Read my book about the future of software!
Paper:


Free PDF:



Do Not Mess With This Guy

Faster Linux World Domination

This is a version of the mail posted to the lkml but with a couple of grammar things fixed.

“The future is open source everything.”
—Linus Torvalds

Dear LKML;

I have written a book that makes the case for Linux world domination. I find it interesting that the idea of Linux on the desktop is responded to by either yawns or derision. I think it depends on whether you see Linux as a powerful operating system built by a million-man army, or one filled with bugs and missing the cool stuff like speech recognition.

The points I wrote should be obvious to you all, but there are some pages on how to have Linux succeed faster I thought I would summarize here. Given this is such a high volume list, I figured it cannot decrease the signal to noise ratio very much! ;-) I didn’t see such emails are disallowed by the LKML FAQ.
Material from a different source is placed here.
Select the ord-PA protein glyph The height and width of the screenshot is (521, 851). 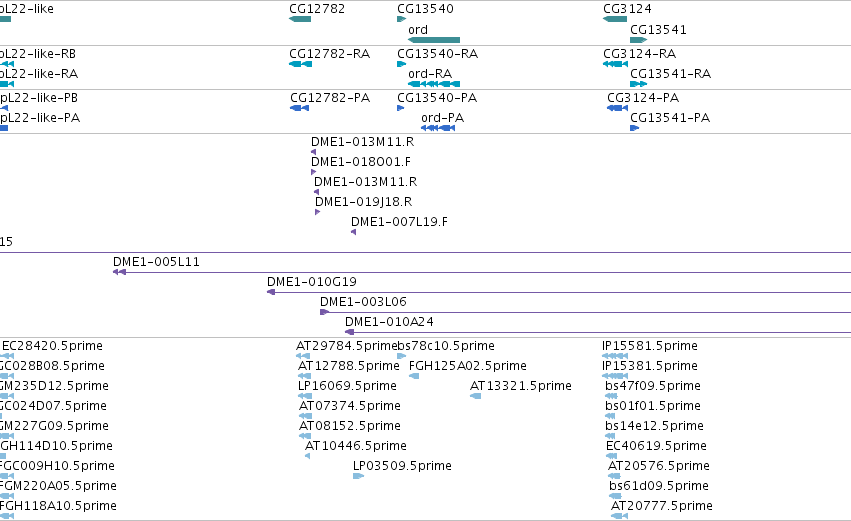[438, 128]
I’ve been using Linux since mid-2005, and considering how much better things everywhere are now compared to then, it surely is an interesting time to be involved with free software. From no longer having to compile my Intel wireless driver or hack the xorg.conf, to the 3-D desktop, to better Flash and WMV support, to the countless kernel enhancements like OSS -> ALSA and better suspend/resume, things are moving along nicely. But this is a constant battle as there must be 10,000 devices, with new ones arriving constantly, that all need to just work. Being better overall is not sufficient, every barrier needs to be worked on (http://www.joelonsoftware.com/articles/fog0000000052.html).

The Linux kernel:

The lack of iPod & iTunes support on Linux is not a bug solved by the kernel alone, but Step 1 of Linux World Domination is World Installation. Software incompatibilities will be better solved as soon as the hardware incompatibilities become better solved. The only problem you can’t work around is a hardware problem.

If you hit a kernel bug, it is quite possible the rest of the free software stack cannot be used. That is generally not the case for other software. Fixing kernel bugs faster will increase the pace of Linux desktop adoption, as each bug is a potential barrier. If you assume 50M users running Linux and each bug typically affects .1% of those users, that is 10s of thousands of people. Currently, the Linux kernel has 1,700 active bugs (http://tinyurl.com/LinuxBugs). Ubuntu has 76,371 bugs (https://launchpad.net/ubuntu/+bugs). I think bug count goals of some kind would be good. Perhaps Ubuntu could focus on decreasing the number of bugs that aren’t also filed in the proper upstream bug database.

In general, Linux hardware support for the desktop is good, but it could get better faster. From Intel, to Dell, to IBM and Lenovo, to all of their suppliers, the ways in which they are all over-investing in the past at the expense of the future should be clear; the Linux newswires document them in detail on a daily basis. I was told by an Intel kernel engineer that his company invests 1% of the resources into Linux as it does to Windows. It is only because writing Linux drivers is so much easier that Intel is seen as a quite credible supporter of it. The few laptops by Dell that even ship with Linux still contain proprietary drivers, drivers that aren’t in the kernel, and so forth.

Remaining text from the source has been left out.